Frontier Stories eBook

This eBook from the Gutenberg Project consists of approximately 521 pages of information about Frontier Stories.

He turned his small, loving, boar-like eyes upon her as a preternaturally innocent and trusting companion of Ulysses might have regarded the transforming Circe.  Rosey turned away with the faintest sigh.  The habitual look of abstraction returned to her eyes as if she had once more taken refuge in her own ideal world.  Unfortunately the change did not escape either the sensitive observation or the fatuous misconception of the sagacious parent.  “Ye’ll be mountin’ a few furbelows and fixins, Rosey, I reckon, ez only natural.  Mebbee ye’ll have to prink up a little now that we’ve got a gentleman contractor in the ship.  I’ll see what I kin pick up in Montgomery Street.”  And indeed he succeeded a few hours later in accomplishing with equal infelicity his generous design.  When she returned from her household tasks she found on her berth a purple velvet bonnet of extraordinary make, and a pair of white satin slippers.  “They’ll do for a start-off, Rosey,” he explained, “and I got ’em at my figgers.”

“But I go out so seldom, father; and a bonnet”—­

“That’s so,” interrupted Mr. Nott, complacently, “it might be jest ez well for a young gal like yer to appear ez if she did go out, or would go out if she wanted to.  So you kin be wearin’ that ar headstall kinder like this evening when the contractor’s here, ez if you’d jest come in from a pasear.”

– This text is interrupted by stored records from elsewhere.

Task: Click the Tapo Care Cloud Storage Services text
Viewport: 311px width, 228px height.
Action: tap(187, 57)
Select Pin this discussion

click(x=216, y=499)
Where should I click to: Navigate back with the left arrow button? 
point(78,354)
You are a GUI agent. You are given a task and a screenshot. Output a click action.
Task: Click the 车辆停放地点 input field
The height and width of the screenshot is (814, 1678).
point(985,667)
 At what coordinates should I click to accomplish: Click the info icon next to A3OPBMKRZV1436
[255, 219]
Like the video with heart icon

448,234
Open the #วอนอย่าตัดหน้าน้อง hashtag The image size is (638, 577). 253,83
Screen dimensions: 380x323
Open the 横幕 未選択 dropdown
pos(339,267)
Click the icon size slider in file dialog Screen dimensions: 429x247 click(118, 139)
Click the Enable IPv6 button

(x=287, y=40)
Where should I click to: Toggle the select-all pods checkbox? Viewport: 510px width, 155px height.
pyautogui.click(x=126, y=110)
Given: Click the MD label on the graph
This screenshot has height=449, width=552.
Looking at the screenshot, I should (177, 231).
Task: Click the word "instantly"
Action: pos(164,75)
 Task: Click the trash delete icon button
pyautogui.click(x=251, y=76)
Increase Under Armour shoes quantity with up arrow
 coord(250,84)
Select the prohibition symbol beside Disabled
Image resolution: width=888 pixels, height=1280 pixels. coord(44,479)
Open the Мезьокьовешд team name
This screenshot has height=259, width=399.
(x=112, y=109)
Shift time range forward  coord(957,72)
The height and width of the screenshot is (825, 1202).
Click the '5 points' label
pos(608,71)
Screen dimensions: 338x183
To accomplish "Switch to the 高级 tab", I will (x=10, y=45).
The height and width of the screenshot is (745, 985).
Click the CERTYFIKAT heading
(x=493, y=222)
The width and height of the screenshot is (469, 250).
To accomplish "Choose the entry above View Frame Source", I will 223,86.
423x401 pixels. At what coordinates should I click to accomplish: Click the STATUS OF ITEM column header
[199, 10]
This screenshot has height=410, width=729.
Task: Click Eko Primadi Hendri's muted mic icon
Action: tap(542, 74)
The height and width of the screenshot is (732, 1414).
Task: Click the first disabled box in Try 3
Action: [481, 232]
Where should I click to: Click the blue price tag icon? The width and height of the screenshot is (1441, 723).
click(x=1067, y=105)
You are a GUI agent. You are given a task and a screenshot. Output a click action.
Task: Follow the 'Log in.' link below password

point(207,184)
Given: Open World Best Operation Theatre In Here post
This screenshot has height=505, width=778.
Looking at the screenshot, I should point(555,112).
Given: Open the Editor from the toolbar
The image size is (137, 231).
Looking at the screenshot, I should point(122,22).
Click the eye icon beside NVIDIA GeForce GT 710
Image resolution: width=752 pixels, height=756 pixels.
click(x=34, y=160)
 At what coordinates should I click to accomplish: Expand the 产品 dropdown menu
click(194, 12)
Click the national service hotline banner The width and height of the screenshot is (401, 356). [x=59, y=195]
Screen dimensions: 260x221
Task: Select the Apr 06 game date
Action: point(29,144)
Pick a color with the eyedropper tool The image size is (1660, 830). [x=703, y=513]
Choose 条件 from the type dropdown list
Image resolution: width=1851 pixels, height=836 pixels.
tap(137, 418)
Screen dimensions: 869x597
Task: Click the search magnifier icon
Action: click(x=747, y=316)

Miss Rosey did not however immediately avail herself of her father’s purchase, but contented herself with the usual scarlet ribbon that like a snood confined her brown hair, when she returned to her tasks.  The space between the galley and the bulwarks had been her favorite resort in summer when not actually engaged in household work.  It was now lightly roofed over with boards and tarpaulin against the winter rain, but still afforded her a veranda-like space before the galley door, where she could read or sew, looking over the bow of the Pontiac to the tossing bay or the farther range of the Contra Costa hills.

Hither Miss Rosey brought the purple prodigy, partly to please her father, partly with a view of subjecting it to violent radical changes.  But after trying it on before the tiny mirror in the galley once or twice, her thoughts wandered away, and she fell into one of her habitual reveries seated on a little stool before the galley door.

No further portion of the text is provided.